## Task statement
Retype the records starting at the line that contains "Expand the SECTION 2 SYSTEM bookmark" and ending at the line that contains "will pyautogui.click(x=585, y=391).", both of those lines included.

## Data provided
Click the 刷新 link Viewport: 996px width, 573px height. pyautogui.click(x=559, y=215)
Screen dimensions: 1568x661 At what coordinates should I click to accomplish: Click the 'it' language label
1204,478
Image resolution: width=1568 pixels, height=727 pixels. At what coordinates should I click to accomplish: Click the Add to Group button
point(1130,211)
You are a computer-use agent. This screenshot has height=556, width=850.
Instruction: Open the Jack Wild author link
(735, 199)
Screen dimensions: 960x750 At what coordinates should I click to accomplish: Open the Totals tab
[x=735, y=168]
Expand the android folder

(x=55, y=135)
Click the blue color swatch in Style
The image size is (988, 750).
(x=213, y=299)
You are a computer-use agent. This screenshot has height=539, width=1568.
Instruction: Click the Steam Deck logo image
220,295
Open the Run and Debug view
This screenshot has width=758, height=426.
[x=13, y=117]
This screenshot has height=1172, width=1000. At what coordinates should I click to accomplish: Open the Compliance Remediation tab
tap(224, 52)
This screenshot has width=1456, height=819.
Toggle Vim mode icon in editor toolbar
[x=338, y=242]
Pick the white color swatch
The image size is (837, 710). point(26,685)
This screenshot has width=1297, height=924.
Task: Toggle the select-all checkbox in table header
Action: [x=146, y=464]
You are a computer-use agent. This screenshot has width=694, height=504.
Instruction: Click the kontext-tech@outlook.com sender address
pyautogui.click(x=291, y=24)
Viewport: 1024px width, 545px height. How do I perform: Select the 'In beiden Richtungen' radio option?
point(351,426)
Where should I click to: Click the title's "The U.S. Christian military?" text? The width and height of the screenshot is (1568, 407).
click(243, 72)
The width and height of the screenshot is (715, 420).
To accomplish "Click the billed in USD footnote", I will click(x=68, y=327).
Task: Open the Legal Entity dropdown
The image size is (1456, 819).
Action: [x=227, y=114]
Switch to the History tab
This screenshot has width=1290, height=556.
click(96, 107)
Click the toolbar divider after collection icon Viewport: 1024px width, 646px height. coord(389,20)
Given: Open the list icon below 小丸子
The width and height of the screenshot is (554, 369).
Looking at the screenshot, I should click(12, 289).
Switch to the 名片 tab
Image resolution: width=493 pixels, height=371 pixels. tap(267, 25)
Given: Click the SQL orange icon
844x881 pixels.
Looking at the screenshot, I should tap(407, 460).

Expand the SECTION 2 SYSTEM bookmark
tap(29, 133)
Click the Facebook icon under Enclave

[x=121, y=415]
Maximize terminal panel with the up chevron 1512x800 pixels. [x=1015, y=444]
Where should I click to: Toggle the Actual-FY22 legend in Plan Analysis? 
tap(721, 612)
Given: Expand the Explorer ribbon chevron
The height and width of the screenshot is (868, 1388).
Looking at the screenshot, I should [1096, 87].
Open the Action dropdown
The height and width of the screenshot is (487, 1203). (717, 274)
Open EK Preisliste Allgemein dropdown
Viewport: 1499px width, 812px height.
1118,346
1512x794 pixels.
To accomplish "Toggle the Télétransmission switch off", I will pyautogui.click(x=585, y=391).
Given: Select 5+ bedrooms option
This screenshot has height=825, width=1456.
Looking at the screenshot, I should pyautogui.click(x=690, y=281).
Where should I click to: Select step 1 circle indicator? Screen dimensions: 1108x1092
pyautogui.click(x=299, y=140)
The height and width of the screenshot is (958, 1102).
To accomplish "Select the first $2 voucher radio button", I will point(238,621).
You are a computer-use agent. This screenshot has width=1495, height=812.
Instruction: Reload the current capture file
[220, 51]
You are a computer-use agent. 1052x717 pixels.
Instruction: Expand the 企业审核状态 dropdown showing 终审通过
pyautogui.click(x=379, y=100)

## Complete output
Expand the SECTION 2 SYSTEM bookmark
tap(29, 133)
Click the Facebook icon under Enclave

[x=121, y=415]
Maximize terminal panel with the up chevron 1512x800 pixels. [x=1015, y=444]
Where should I click to: Toggle the Actual-FY22 legend in Plan Analysis? 
tap(721, 612)
Given: Expand the Explorer ribbon chevron
The height and width of the screenshot is (868, 1388).
Looking at the screenshot, I should [1096, 87].
Open the Action dropdown
The height and width of the screenshot is (487, 1203). (717, 274)
Open EK Preisliste Allgemein dropdown
Viewport: 1499px width, 812px height.
1118,346
1512x794 pixels.
To accomplish "Toggle the Télétransmission switch off", I will pyautogui.click(x=585, y=391).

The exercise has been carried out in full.